I know who you mean. It’ll come to me,’ I said, trying to get to grips with the idea of surrealist farming in rural Gloucestershire.

We turned into a B road (if not a C or a D) leading us into a thickly forested area. Surely, we thought, there must be a more direct route to Cirencester. It hadn’t looked far on the map. After a mile or two taken at a slow pace to avoid the potholes, tree roots and fallen branches, Uzoma pulled up in a clearing and uttered a few words, ‘boom bah bah boom,’ the gist of which we took to be that he would be back shortly. We conjectured that he had gone to relieve himself, but when he had not returned after about an hour and we had ruled out even a severe case of constipation, we became concerned. After lengthy discussion – we can’t stay here – why don’t we just drive off – we can’t do that -he may have fallen – he might be dead – one of us should stay – you go, I’ll stay – no, what if you get lost, I’ll go, you stay – why don’t we both go, sort of thing, we set off together to look for him. Whether this was pioneering or foolish is a moot point. Suffice to say that when we returned without Uzoma to where we thought we had parked there was no sign of the cab.

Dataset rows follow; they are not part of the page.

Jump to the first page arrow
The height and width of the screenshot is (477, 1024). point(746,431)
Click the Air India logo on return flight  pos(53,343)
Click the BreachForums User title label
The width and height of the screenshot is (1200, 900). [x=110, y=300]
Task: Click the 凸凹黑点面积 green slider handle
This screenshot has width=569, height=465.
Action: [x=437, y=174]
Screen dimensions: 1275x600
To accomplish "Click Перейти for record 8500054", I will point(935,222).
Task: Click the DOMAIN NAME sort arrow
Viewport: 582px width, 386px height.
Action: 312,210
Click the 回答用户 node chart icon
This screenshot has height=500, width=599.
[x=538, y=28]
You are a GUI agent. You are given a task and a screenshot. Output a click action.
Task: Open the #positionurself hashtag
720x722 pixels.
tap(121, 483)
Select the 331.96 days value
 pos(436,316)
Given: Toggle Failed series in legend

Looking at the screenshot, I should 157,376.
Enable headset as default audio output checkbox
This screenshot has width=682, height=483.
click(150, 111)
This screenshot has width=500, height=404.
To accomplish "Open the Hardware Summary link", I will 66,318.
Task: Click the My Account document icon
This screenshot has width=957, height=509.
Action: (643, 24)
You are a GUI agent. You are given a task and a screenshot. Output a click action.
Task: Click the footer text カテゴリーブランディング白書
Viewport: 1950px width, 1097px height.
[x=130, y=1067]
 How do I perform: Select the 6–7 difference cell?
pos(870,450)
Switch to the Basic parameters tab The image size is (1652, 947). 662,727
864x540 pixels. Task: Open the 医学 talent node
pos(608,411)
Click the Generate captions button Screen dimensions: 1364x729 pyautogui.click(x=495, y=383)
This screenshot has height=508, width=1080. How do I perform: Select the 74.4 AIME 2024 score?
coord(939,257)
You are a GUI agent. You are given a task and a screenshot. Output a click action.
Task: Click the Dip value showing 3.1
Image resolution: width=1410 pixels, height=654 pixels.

We were up the proverbial creek without a paddle. It occurred to us that it would be a smart move to try to contact someone to help us, or at least register our predicament, but although we were both with different networks, neither of our very expensive smartphones registered a signal. Whether a map or a compass would have been helpful at this point is hard to say, but we followed the track we had come in on, only to find that it led into progressively thicker jungle, until the track finally disappeared. Passion and I argued a little about our relative orienteering skills. I suggested that hers were poor; she maintained that mine were non-existent. After a few more pots at each other about sense of direction and spatial awareness, we determined that bickering would get us nowhere. We took stock of our surroundings. The guidebooks had not prepared us for the exotic backdrop we witnessed. Monkeys swung from the trees, parrots called to each other, and the air was thick with insects. The temperature seemed to have risen by several degrees and the humidity was stifling. Had we suspected that the Cotswolds were so tropical we may not have come.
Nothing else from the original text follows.